On flattering minorities
Jeff Jacoby

March 19, 2004


The ad in USA Today wasn't headlined "For Blacks and Hispanics, These Kids Are Pretty Smart" -- but it might as well have been. The full-page layout trumpeted the 32 college students selected as finalists in the American Advertising Federation's annual "Most Promising Minority Students Program." That program, the AAF says, "connects the advertising industry with the nation's top minority college seniors."

In the world that affirmative action has made, there are rich rewards to be reaped from being designated a "top minority." The students featured in the ad were flown to New York for a long weekend, flattered at a Waldorf-Astoria awards luncheon, and introduced to recruiters and executives from leading media companies and ad agencies. They repeatedly heard themselves described as accomplished, talented, the best and the brightest. And presumably none of their hosts or sponsors was tactless enough to mention the gulf that separates the nation's "most promising minority students" from the nation's most promising students.

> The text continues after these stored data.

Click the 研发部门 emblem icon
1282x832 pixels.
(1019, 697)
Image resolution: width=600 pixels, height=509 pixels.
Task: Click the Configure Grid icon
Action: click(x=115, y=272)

William F. Buckley once remarked, upon being told that Lillian Hellman was America's finest female playwright, that this was on the order of celebrating the tallest building in Wichita. Perhaps the 32 students hailed in the ad really are gifted whiz kids with a genius for advertising -- but when the competition excludes more than 70 percent of the field, how would one know? (According to the American Council on education, "students of color" account for 28 percent of all undergraduates, and just 21.8 percent of all bachelor's degrees awarded.)

It doesn't seem to have occurred to the American Advertising Federation or its corporate sponsors that it is insulting to tell a group of students that, for minorities, they are hot stuff. It doesn't seem to have occurred to the students, either. No wonder: They are winning at the game of racial double standards that for years has reinforced the stereotype of black and Hispanic inferiority -- the degrading myth that members of certain racial and ethnic groups can succeed only if the bar is lowered for them.

The ad industry's "most promising minority students" campaign is an example of what Yale law professor Stephen Carter, in "Reflections of an Affirmative Action Baby," called the "best black" syndrome.

"We are measured," he wrote, "by a different yardstick: first black, only black, best black. The best black syndrome is cut from the same cloth as the implicit and demeaning tokenism that often accompanies racial preferences: 'Oh, we'll tolerate so-and-so at our hospital or in our firm or on our faculty, because she's the best black.' Not because she's the best-qualified candidate, but because she's the best-qualified black candidate. She can fill the black slot. And then the rest of the slots can be filled in the usual way: with the best-qualified candidates."

Once upon time it was racists who insisted that "nonwhite" was a synonym for "intellectually deficient." Today that attitude is promoted most emphatically by the defenders of affirmative action, a system rooted in the belief that blacks and certain other minorities can't hope to win if they have to compete on a level playing field. And so racial preferences are used to tilt the field in their favor: lower admissions standards at colleges and graduate schools, minority set-asides for government contracts, unofficial racial quotas to benefit those applying for jobs. Racial preferences are clearly a boon for some minorities -- particularly those from upper-middle-class families who know how to leverage them to get into a good school or land a good job or get in on a good investment. But they do no favors for minority groups as a whole. Preferences stigmatize them as less able than other Americans to stand on their own two feet. Many end up resenting those who believe they need such a crutch -- as well as resenting those who would take the crutch away.

The notion that certain minorities are of a lower caliber than "real" Americans is as old as America itself. In 1753, Benjamin Franklin scorned the German immigrants then flooding into the colony of Pennsylvania. "Those who come hither," he fumed, "are generally of the most ignorant, stupid sort of their own nation."

A century and a half later, Francis Walker, the head of the Census Bureau (and later president of MIT), lamented that the immigrants of his day weren't nearly as impressive as the German immigrants of old. He disparaged the Poles, Italians, and Jews then surging in through Ellis Island as "beaten men from beaten races," totally lacking in "the ideas and aptitudes such as belong to those who were descended from the tribes that met under the oak trees of old Germany to make laws and choose chiefs."

Fortunately, there was no affirmative action at the turn of the 20th century to give members of "beaten races" a leg up in the competition for education and jobs. They had to rise on their own merits if they were to overcome the stigma of inferiority -- and rise and overcome they did. Black and Hispanic Americans would rise and overcome as well if only they could be liberated from the condescending mind-set that thinks it's a compliment to tell a group of college seniors that they show great promise -- for minorities.